* LISTED ENTRIES *
========================================================================
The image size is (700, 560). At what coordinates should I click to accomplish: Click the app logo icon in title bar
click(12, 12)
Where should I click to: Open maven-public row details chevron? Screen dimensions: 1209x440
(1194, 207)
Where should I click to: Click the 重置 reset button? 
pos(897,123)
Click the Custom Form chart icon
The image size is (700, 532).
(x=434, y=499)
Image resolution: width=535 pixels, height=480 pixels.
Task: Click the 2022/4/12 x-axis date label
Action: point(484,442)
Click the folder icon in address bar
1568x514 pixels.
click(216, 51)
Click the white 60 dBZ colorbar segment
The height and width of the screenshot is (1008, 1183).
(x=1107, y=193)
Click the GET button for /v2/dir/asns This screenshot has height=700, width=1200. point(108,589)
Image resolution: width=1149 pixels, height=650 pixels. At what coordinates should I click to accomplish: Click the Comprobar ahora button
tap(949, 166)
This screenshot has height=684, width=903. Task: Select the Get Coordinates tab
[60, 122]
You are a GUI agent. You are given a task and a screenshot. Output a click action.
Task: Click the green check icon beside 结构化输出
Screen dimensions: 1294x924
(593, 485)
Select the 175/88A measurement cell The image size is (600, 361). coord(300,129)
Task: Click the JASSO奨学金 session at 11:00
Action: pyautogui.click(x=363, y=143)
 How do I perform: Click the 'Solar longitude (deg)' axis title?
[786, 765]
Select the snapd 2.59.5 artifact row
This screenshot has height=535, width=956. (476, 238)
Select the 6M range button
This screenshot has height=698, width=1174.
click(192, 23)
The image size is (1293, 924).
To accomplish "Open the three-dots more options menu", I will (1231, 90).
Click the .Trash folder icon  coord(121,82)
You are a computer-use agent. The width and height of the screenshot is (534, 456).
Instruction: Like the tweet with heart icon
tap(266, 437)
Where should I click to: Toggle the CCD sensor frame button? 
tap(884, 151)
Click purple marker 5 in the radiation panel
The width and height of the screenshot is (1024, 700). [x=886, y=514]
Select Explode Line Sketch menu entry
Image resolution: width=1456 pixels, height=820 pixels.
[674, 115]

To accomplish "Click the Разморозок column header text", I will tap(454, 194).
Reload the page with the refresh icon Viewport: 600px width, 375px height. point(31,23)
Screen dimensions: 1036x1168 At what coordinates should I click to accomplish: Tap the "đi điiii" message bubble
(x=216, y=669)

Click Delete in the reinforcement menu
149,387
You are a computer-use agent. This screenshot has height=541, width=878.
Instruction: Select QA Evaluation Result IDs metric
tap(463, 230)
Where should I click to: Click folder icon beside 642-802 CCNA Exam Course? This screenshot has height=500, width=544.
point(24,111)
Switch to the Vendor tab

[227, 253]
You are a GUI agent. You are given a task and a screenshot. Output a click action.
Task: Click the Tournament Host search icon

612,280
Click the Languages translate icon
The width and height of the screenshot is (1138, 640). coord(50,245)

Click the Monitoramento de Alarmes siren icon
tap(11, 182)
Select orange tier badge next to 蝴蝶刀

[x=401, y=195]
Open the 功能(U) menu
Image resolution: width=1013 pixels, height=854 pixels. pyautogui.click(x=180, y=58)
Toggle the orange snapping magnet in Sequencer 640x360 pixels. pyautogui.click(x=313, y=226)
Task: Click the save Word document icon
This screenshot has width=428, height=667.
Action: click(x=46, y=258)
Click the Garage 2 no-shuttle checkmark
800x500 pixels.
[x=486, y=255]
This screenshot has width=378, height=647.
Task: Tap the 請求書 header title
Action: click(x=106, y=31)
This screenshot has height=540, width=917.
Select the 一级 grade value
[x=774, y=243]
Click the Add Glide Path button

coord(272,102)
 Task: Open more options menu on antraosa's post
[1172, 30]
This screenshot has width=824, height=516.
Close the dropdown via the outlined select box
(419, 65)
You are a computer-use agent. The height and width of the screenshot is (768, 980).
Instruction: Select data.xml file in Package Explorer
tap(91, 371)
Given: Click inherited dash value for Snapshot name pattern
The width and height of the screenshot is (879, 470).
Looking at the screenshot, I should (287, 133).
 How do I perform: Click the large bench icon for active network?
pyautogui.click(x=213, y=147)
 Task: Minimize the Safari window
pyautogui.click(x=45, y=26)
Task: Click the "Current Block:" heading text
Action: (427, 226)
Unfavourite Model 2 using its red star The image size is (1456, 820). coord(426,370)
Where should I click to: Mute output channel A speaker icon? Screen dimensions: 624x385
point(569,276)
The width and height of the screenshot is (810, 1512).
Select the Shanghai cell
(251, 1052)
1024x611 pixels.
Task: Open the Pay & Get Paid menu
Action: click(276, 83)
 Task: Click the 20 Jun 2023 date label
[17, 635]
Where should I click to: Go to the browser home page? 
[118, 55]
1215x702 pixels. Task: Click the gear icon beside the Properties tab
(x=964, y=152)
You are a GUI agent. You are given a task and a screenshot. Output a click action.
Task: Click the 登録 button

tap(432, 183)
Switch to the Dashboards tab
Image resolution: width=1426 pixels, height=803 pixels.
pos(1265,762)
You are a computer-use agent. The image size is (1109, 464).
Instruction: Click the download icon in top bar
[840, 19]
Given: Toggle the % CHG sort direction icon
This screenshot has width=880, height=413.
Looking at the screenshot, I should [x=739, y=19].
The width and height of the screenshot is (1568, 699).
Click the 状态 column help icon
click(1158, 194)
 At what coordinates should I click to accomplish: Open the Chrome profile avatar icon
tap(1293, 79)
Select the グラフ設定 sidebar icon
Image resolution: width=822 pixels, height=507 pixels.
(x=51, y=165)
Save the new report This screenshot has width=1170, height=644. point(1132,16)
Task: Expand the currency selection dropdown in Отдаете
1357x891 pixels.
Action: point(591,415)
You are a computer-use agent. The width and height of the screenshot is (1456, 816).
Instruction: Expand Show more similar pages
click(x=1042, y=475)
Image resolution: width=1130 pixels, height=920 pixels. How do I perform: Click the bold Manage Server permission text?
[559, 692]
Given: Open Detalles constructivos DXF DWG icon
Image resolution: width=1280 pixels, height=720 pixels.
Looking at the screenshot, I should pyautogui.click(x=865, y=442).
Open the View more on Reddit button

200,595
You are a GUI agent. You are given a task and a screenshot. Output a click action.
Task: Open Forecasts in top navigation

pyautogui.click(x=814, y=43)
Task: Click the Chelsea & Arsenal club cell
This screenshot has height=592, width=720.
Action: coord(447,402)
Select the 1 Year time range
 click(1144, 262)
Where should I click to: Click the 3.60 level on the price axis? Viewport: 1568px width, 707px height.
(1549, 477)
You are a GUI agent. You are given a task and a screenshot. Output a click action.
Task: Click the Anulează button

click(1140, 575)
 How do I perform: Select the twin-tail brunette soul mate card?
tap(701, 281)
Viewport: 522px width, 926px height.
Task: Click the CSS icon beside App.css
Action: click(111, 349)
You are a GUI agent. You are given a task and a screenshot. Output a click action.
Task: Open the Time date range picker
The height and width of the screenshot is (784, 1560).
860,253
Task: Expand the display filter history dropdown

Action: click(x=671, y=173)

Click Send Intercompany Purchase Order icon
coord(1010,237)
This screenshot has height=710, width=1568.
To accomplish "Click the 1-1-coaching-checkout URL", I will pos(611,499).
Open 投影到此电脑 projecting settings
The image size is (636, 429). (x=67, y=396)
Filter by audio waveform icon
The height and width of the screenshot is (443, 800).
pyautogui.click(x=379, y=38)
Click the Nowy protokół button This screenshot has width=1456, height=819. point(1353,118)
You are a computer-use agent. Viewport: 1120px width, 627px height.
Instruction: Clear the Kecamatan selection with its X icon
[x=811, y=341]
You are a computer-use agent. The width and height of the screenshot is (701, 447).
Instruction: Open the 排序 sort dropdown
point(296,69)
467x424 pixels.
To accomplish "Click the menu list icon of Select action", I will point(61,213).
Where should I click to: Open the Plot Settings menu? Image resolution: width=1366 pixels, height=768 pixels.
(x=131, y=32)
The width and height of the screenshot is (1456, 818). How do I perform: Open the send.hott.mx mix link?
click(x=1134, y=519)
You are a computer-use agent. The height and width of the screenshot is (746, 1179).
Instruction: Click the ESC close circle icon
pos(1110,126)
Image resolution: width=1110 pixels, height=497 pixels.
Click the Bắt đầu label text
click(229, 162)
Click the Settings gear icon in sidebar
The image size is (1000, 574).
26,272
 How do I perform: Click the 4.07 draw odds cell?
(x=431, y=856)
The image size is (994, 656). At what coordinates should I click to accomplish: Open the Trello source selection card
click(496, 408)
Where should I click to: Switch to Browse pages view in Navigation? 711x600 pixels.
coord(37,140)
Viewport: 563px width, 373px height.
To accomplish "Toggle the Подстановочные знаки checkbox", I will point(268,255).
========================================================================
* TASK DESCRIPTION *
Each line above that contains the word "will" must be copied.

* OUTPUT BELOW *
To accomplish "Open the three-dots more options menu", I will (1231, 90).
To accomplish "Click the Разморозок column header text", I will tap(454, 194).
To accomplish "Click the 1-1-coaching-checkout URL", I will pos(611,499).
To accomplish "Click the menu list icon of Select action", I will point(61,213).
To accomplish "Toggle the Подстановочные знаки checkbox", I will point(268,255).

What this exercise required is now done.